Mushroom and Bok Choy Miso Soup

Soup, soup, soup. Can’t stop, won’t stop. Soup season is the best season. Hence the flurry of soup recipes on the blog lately. They’re so simple to make and honestly so warming and filling. The best part is most soups are a one pot stop, so its easy cleanup. This soup is so easy to make and can be done in less than 30 minutes. This asian inspired soup  is filled with umami, especially from the miso and kombu. 

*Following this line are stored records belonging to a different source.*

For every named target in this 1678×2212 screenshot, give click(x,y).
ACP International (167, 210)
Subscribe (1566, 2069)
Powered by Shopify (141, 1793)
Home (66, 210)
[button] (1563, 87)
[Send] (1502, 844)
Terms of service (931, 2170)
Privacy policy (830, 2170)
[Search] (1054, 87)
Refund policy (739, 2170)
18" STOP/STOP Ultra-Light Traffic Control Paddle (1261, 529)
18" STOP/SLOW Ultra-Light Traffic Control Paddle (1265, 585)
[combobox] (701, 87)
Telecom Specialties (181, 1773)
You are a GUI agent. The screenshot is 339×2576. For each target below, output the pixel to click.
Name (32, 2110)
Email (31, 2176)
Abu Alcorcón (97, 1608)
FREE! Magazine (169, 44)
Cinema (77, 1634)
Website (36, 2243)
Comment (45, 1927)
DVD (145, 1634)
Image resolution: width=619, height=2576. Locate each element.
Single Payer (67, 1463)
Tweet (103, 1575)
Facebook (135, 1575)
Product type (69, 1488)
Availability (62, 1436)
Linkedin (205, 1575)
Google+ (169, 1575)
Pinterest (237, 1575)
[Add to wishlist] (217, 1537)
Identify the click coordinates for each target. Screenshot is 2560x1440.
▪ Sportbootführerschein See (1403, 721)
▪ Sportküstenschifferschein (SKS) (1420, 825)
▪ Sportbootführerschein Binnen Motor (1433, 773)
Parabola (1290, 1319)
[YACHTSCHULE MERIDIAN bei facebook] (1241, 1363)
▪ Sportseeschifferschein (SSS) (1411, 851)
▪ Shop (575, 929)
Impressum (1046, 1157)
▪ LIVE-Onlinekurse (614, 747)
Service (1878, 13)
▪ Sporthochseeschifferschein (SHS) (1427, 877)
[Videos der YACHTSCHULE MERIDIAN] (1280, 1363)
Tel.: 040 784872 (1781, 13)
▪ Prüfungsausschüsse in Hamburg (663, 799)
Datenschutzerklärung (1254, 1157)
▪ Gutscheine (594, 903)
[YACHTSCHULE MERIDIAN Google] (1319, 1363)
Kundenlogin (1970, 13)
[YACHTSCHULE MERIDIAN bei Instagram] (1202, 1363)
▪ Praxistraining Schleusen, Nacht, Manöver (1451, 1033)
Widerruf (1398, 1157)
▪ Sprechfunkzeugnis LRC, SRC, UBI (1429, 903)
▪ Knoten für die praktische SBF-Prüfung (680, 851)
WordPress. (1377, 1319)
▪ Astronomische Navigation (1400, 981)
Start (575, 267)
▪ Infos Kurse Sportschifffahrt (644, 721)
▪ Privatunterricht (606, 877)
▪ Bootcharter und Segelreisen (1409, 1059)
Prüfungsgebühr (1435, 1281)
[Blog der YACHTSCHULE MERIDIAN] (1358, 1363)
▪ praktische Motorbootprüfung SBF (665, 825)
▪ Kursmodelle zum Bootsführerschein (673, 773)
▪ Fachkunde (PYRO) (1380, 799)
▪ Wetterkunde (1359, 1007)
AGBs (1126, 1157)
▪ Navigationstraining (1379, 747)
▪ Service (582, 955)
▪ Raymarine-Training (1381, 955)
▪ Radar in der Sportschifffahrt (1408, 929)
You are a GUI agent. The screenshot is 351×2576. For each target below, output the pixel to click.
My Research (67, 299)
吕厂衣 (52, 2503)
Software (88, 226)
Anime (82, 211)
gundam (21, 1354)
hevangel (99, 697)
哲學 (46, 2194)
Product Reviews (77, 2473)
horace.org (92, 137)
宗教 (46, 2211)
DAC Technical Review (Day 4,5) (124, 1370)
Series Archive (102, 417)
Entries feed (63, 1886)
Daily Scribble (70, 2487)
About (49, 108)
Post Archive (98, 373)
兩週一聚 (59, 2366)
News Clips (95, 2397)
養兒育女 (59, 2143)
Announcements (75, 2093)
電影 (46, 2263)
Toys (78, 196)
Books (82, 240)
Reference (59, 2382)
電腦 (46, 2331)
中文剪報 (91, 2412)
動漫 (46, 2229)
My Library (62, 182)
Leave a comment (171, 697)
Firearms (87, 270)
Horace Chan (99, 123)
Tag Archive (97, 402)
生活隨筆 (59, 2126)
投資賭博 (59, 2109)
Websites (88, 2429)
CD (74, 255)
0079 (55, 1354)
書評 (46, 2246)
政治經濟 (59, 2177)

Kombu is dried kelp/seaweed. You can find it at most Asian stores, but we bought ours here on Amazon. It’s a simple ingredient but it adds so much flavor. In fact, whenever you go to Japanese and Chinese restaurants, and you’re sitting there trying to figure out how their soup/broth/dashi has so much flavor. The not-so-secret ingredient is kombu!

Ingredients:

  • Baby bella mushrooms (20 oz, sliced)
  • Baby bok choy (3)
  • Kombu (1 4 inch piece)
  • White Miso Paste(1.5 tablespoon)
  • Chili Garlic Sauce (1-2 teaspoon)
  • Soy Sauce (1 teaspoon)
  • Toasted sesame oil (1 teaspoon)
  • Rice vinegar (1 teaspoon)
  • Salt
  • Olive Oil (1.5 tablespoon)
  • Water (3 cups)

Recipe: (4 servings)

  1. First prep your bok choy. Chop the end (core) off and separate the leaves. Then rinse the leaves and set aside.
  2. In a large pot,  heat 1 tablespoon of olive oil on medium high heat. Once the oil is hot, add the mushrooms and cook until they reduce (about 6-8 minutes). The mushrooms will likely release a lot of water, which is great because it adds to the flavor of the broth.
  3. Once the mushrooms have reduced to about half their size, you can add 1 cup of water. Increase the heat to high and once the water is boiling, you can add the miso paste. Let the miso paste dissolve by stirring frequently. 
  4. At this point, you can add the kombu and the remaining 2 cups of water. Allow the broth to come to a simmer. 
  5. Add the chili garlic paste (add more if you want it spicy), rice vinegar, sesame oil, soy sauce and stir. Add salt to taste. 
  6. You can now add the bok choy leaves to the broth. They should take about 1-2 minutes until they are wilted through. At that point, you can turn the heat off.
  7. Serve in large bowl.  Ensure that you remove the kombu from the broth. It is edible but it can be a bit overpowering to get a giant sheet of kombu in a bowl of soup. So I removed it and set it aside. 2 minutes later it was gone, my husband ate it. He thought it was a delicious pre-dinner snack.